(Aim of the task):
An acceptable answer contains each line of the material, unchanged.
══════
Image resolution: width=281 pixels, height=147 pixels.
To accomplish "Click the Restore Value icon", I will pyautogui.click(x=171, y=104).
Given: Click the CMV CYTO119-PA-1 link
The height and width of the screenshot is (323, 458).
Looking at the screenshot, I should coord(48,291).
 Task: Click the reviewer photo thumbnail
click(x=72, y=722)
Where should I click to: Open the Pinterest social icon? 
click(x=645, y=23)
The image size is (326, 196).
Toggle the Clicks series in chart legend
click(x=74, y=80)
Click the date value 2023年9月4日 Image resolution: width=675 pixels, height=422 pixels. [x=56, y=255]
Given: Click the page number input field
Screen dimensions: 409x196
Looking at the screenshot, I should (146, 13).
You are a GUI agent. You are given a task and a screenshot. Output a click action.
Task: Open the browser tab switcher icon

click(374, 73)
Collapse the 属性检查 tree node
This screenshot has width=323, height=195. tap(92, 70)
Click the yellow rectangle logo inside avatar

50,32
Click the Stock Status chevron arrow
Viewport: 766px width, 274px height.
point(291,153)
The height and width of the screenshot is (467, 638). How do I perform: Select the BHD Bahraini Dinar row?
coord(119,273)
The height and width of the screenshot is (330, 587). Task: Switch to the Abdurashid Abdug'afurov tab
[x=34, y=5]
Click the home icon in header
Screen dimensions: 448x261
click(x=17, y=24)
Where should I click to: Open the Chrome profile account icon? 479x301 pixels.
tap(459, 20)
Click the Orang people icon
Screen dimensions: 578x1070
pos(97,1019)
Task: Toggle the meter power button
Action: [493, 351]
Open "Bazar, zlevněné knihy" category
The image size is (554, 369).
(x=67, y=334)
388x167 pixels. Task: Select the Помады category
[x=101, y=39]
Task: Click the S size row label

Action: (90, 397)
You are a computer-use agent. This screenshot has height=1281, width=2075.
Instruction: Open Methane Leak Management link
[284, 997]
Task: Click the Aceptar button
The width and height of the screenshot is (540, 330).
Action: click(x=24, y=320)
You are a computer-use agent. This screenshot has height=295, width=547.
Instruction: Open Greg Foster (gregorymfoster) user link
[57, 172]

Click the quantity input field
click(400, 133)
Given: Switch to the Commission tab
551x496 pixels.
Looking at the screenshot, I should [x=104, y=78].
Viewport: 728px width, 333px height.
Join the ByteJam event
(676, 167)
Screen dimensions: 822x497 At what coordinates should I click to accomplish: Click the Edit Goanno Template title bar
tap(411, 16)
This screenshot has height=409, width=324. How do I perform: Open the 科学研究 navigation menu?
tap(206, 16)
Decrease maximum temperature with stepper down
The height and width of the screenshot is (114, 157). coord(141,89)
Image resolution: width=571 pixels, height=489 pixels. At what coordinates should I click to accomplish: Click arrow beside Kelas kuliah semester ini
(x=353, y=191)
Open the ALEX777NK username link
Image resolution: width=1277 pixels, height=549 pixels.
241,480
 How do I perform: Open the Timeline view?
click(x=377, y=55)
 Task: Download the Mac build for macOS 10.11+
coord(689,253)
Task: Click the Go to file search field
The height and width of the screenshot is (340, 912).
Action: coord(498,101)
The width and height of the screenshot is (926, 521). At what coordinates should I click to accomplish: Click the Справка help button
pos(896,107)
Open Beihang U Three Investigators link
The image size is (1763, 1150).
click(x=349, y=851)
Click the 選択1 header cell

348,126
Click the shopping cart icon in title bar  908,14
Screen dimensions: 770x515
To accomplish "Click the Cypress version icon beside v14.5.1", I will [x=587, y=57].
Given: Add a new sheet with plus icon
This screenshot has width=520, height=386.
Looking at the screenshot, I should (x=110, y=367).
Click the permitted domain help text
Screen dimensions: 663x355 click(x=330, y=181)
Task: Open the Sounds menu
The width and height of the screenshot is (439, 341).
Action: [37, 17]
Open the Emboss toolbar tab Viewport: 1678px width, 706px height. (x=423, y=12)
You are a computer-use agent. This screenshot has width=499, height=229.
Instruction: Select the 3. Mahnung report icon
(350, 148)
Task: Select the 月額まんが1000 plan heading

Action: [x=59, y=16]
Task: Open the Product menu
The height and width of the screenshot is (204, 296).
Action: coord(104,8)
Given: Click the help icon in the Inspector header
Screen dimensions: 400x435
══════
(Written response):
Image resolution: width=281 pixels, height=147 pixels.
To accomplish "Click the Restore Value icon", I will pyautogui.click(x=171, y=104).
Given: Click the CMV CYTO119-PA-1 link
The height and width of the screenshot is (323, 458).
Looking at the screenshot, I should coord(48,291).
 Task: Click the reviewer photo thumbnail
click(x=72, y=722)
Where should I click to: Open the Pinterest social icon? 
click(x=645, y=23)
The image size is (326, 196).
Toggle the Clicks series in chart legend
click(x=74, y=80)
Click the date value 2023年9月4日 Image resolution: width=675 pixels, height=422 pixels. [x=56, y=255]
Given: Click the page number input field
Screen dimensions: 409x196
Looking at the screenshot, I should (146, 13).
You are a GUI agent. You are given a task and a screenshot. Output a click action.
Task: Open the browser tab switcher icon

click(374, 73)
Collapse the 属性检查 tree node
This screenshot has width=323, height=195. tap(92, 70)
Click the yellow rectangle logo inside avatar

50,32
Click the Stock Status chevron arrow
Viewport: 766px width, 274px height.
point(291,153)
The height and width of the screenshot is (467, 638). How do I perform: Select the BHD Bahraini Dinar row?
coord(119,273)
The height and width of the screenshot is (330, 587). Task: Switch to the Abdurashid Abdug'afurov tab
[x=34, y=5]
Click the home icon in header
Screen dimensions: 448x261
click(x=17, y=24)
Where should I click to: Open the Chrome profile account icon? 479x301 pixels.
tap(459, 20)
Click the Orang people icon
Screen dimensions: 578x1070
pos(97,1019)
Task: Toggle the meter power button
Action: [493, 351]
Open "Bazar, zlevněné knihy" category
The image size is (554, 369).
(x=67, y=334)
388x167 pixels. Task: Select the Помады category
[x=101, y=39]
Task: Click the S size row label

Action: (90, 397)
You are a computer-use agent. This screenshot has height=1281, width=2075.
Instruction: Open Methane Leak Management link
[284, 997]
Task: Click the Aceptar button
The width and height of the screenshot is (540, 330).
Action: click(x=24, y=320)
You are a computer-use agent. This screenshot has height=295, width=547.
Instruction: Open Greg Foster (gregorymfoster) user link
[57, 172]

Click the quantity input field
click(400, 133)
Given: Switch to the Commission tab
551x496 pixels.
Looking at the screenshot, I should [x=104, y=78].
Viewport: 728px width, 333px height.
Join the ByteJam event
(676, 167)
Screen dimensions: 822x497 At what coordinates should I click to accomplish: Click the Edit Goanno Template title bar
tap(411, 16)
This screenshot has height=409, width=324. How do I perform: Open the 科学研究 navigation menu?
tap(206, 16)
Decrease maximum temperature with stepper down
The height and width of the screenshot is (114, 157). coord(141,89)
Image resolution: width=571 pixels, height=489 pixels. At what coordinates should I click to accomplish: Click arrow beside Kelas kuliah semester ini
(x=353, y=191)
Open the ALEX777NK username link
Image resolution: width=1277 pixels, height=549 pixels.
241,480
 How do I perform: Open the Timeline view?
click(x=377, y=55)
 Task: Download the Mac build for macOS 10.11+
coord(689,253)
Task: Click the Go to file search field
The height and width of the screenshot is (340, 912).
Action: coord(498,101)
The width and height of the screenshot is (926, 521). At what coordinates should I click to accomplish: Click the Справка help button
pos(896,107)
Open Beihang U Three Investigators link
The image size is (1763, 1150).
click(x=349, y=851)
Click the 選択1 header cell

348,126
Click the shopping cart icon in title bar  908,14
Screen dimensions: 770x515
To accomplish "Click the Cypress version icon beside v14.5.1", I will [x=587, y=57].
Given: Add a new sheet with plus icon
This screenshot has width=520, height=386.
Looking at the screenshot, I should (x=110, y=367).
Click the permitted domain help text
Screen dimensions: 663x355 click(x=330, y=181)
Task: Open the Sounds menu
The width and height of the screenshot is (439, 341).
Action: [37, 17]
Open the Emboss toolbar tab Viewport: 1678px width, 706px height. (x=423, y=12)
You are a computer-use agent. This screenshot has width=499, height=229.
Instruction: Select the 3. Mahnung report icon
(350, 148)
Task: Select the 月額まんが1000 plan heading

Action: [x=59, y=16]
Task: Open the Product menu
The height and width of the screenshot is (204, 296).
Action: coord(104,8)
Given: Click the help icon in the Inspector header
Screen dimensions: 400x435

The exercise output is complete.